By DAVID JACKSON Provincial Reporter
Sat, Apr 30 - 4:54 AM

The provincial government wants to triple the number of immigrants to Nova Scotia by the end of this decade and will press Ottawa for help doing it.

Premier Darrell Dexter and Immigration Minister Marilyn More released a new immigration strategy at Pier 21 in Halifax on Friday.

It sets targets of 5,000 new Nova Scotians annually by 2015, and 7,200 by 2020. There were 2,424 new immigrants in 2009, according to the provincial Office of Immigration.

Dexter said the province will continue lobbying Ottawa to lift the cap on the provincial nominee program, now set at 500. That doesn’t include the nominee’s family.

"It doesn’t make any sense, if we all agree that immigration is critical to economic development and then place a limit on that development," Dexter said.

The program allows the province to nominate immigrants who help meet the province’s labour and economic needs to have their entry to Canada fast-tracked by Ottawa.

Dexter said it’s unfair that Manitoba, with a population slightly larger than Nova Scotia’s, can nominate 5,000 people — 10 times as many as this province. There are about 1.2 million people in Manitoba, about 33 per cent more than in Nova Scotia.

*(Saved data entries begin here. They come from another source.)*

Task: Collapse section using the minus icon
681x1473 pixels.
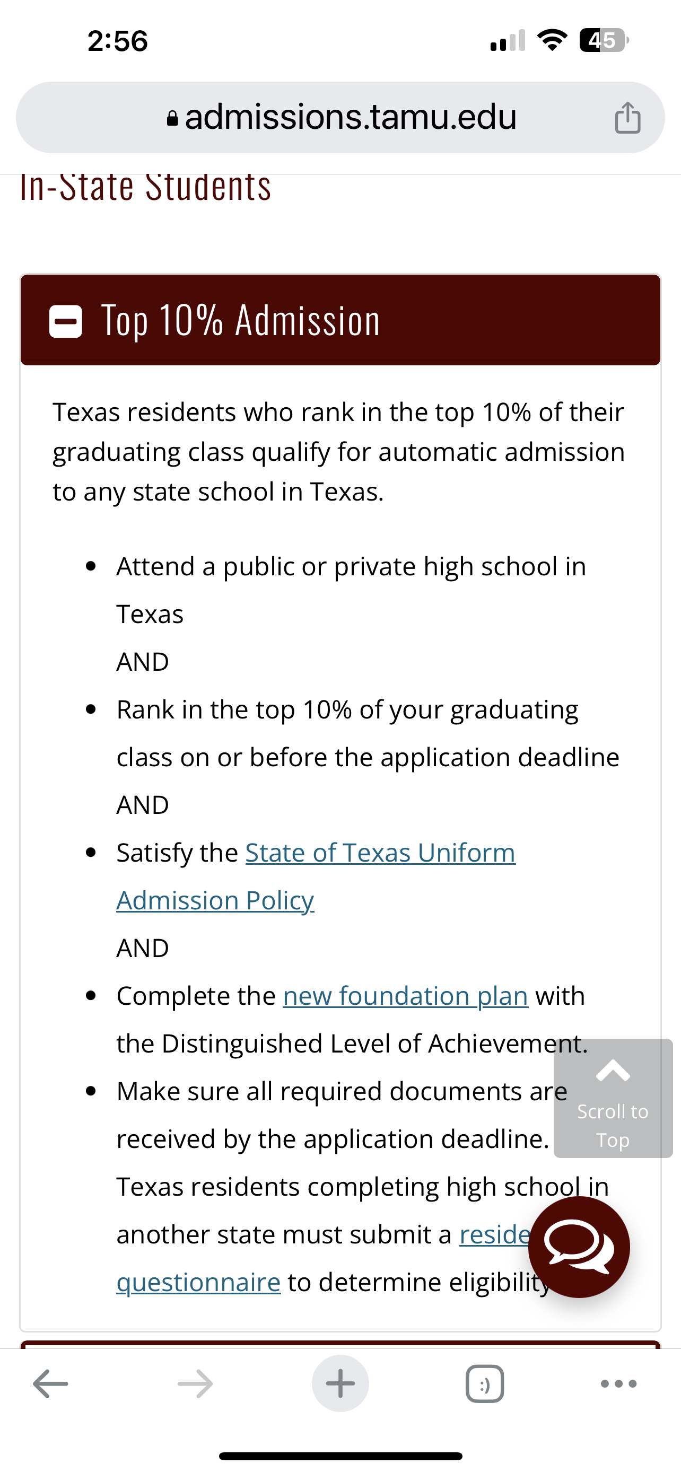Action: 66,321
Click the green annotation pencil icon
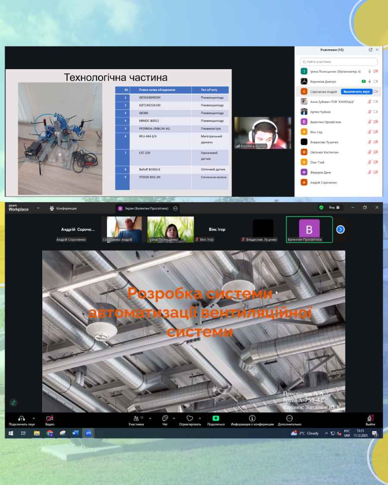 click(14, 403)
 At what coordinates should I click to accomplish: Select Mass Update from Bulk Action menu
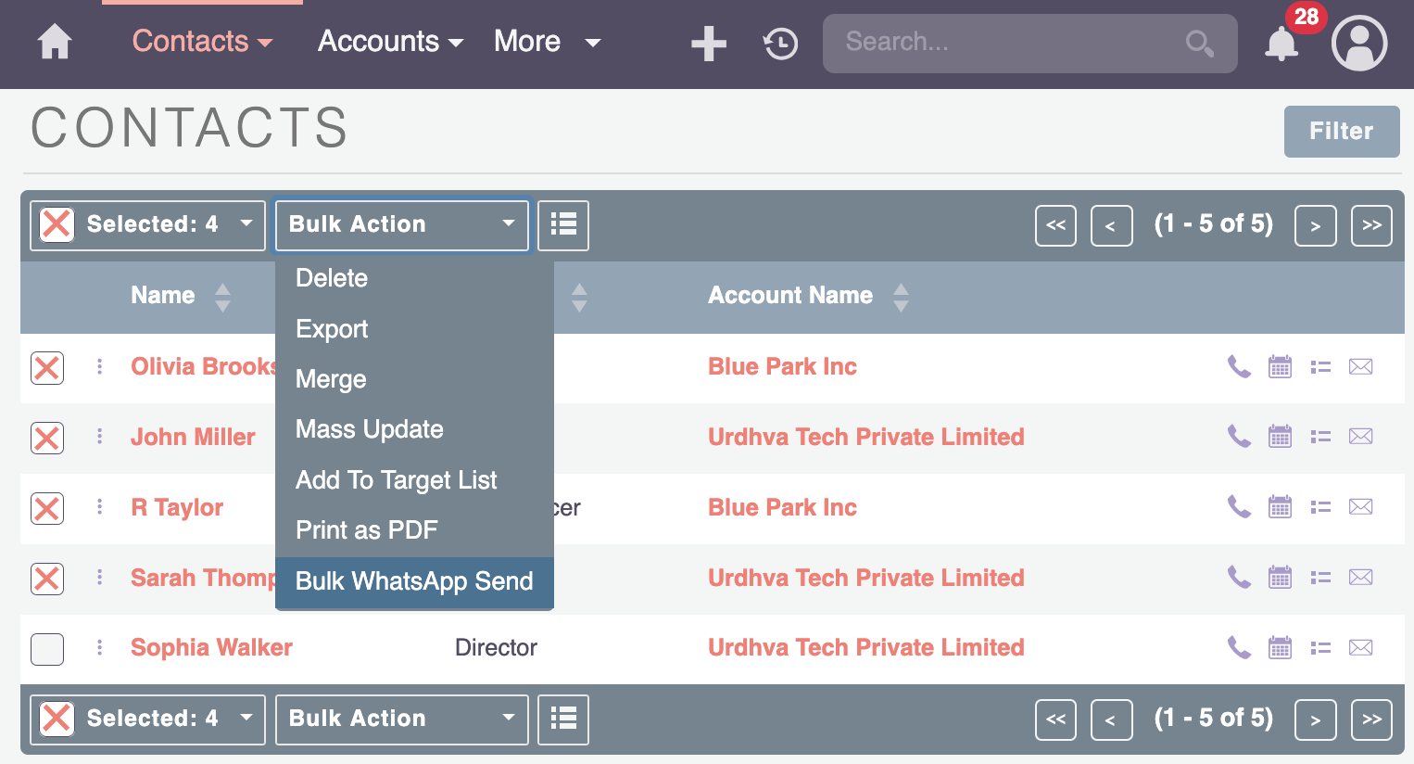[369, 429]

Manitoba attracted 13,500 immigrants in 2009, more than five times as many as Nova Scotia, according to that province’s Labour and Immigration Department.

Tom Peck, a provincial immigration spokesman, said the big reason Manitoba’s numbers dwarf Nova Scotia’s is the prairie province’s nominee program started in 1998, seven years before Nova Scotia’s was up and running.

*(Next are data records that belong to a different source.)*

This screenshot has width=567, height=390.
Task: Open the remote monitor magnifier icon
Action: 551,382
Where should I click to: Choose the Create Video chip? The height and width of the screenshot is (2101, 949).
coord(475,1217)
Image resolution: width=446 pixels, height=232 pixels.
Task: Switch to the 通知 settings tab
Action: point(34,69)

Dexter said, to be fair to Ottawa, that 2010 was the first year the province hit the cap for 500 nominees, but that underlines the need to remove it.

Federal Immigration Minister Jason Kenney told The Chronicle Herald in December that removing the cap isn’t a simple matter. He said other provinces and groups also want limits lifted, but Ottawa didn’t want to increase the number of immigrants — 265,000 — it planned to allow in the country in 2011.

Dexter said the program is important but not "the linchpin to a successful immigration strategy."

The province is putting another $790,000 into programs supporting immigration. The strategy promises improvements to settlement programs, encouragement for temporary foreign workers to stay here, and earlier recognition of foreign workers’ credentials.

There will also be a bigger effort to provide prospective immigrants with information about life here, from the cost of homes to getting children into schools to required work credentials. Making that type of information easily accessible can make a big difference in attracting people, said Claudette Legault, director of programs and services with Immigrant Settlement and Integration Services in Halifax.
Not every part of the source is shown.